I've reviewed the patches so far for the

  http://cgit.collabora.com/git/user/xclaesse/tracker.git/log/?h=misc

branch. I suggest we get those through first and I will start the next round of review after that.

Also, you don't have to post all the patches here, but thank you for doing that, makes review a bit easier at times.

When you're done with the misc branch (though I would rename that ;) I will merge to master and continue with your other branch.

Thanks for the work so far!
Comment 30 Xavier Claessens 2014-02-06 18:05:31 UTC
(In reply to comment #25)
> (From update of attachment 268221 [details] [review])
> >@@ -1194,7 +1200,8 @@ tracker_decorator_next (TrackerDecorator    *decorator,
> >  * tracker_decorator_next() to return the result of the task be it an
> >  * error or not.
> >  *
> >- * Returns: (transfer full): (boxed): a #TrackerDecoratorInfo on success or #NULL on error.
> >+ * Returns: (transfer full) (boxed): a #TrackerDecoratorInfo on success or
> >+ *  #NULL on error. Free with tracker_decorator_info_unref().
> 
> I have a suspicion the gtkdoc tools will complain without the extra ":" between
> "(transfer full)" and "(boxed)".

It's fine, I've never added ':' between each annotation in tp-glib. Actually I though the extra ':' would cause issues.

Thanks for your review, I've pushed the patches that are good so far.
Comment 31 Xavier Claessens 2014-02-06 18:30:37 UTC
About the config: I changed it to act like the one in miner/fs/. I've grepped and those settings are never set from the code, except for 'verbosity'. Note that g_settings_apply() is never called so it will never be stored anyway. That's a bug for the migration code AFAIK.

I did that change because that's how I need my 'wait-for-miner-fs' option to work, that I add in a later commit.
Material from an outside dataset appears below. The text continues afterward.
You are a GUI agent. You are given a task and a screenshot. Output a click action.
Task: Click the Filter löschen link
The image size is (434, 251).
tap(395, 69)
It is indeed more complex that I initially though, so take your time to double check if my patch is correct :-)
Comment 32 Xavier Claessens 2014-02-06 18:39:17 UTC
(In reply to comment #28)
> (From update of attachment 268224 [details] [review])
> > static void
> >@@ -236,7 +256,9 @@ tracker_extract_decorator_paused (TrackerMiner *miner)
> > 
> > 	priv = TRACKER_EXTRACT_DECORATOR (miner)->priv;
> > 	g_debug ("Decorator paused\n");
> >-	g_timer_stop (priv->timer);
> >+
> >+	if (priv->timer)
> >+		g_timer_stop (priv->timer);
> 
> Hmm, priv->timer should always be set, the check here shouldn't be necessary.
> Sounds like init/term code needs fixing...
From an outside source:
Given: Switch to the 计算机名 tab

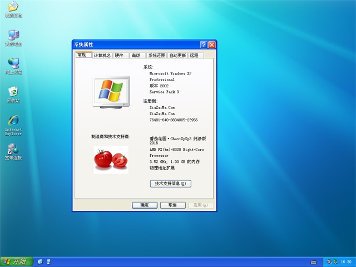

It is actually a bit more complex: We want to calculate the time between tracker_extract_decorator_items_available() and tracker_extract_decorator_finished() but not the time spent while paused. So the timer is created in _items_available() and destroyed in _finished(). But pause/resume could be called when there are no items available, so timer would be NULL. Also note that items can become available while the miner is paused, that's why I do g_timer_new() followed by g_timer_stop() in that case.

That said, thinking about it again, it could be simplified by creating the timer in decoractor_init() and destroy in it in finalize(), then just reset it in items_available(). Do you prefer that ?
Comment 33 Martyn Russell 2014-03-17 16:34:19 UTC
This problem has been fixed in the development version. The fix will be available in the next major software release. Thank you for your bug report.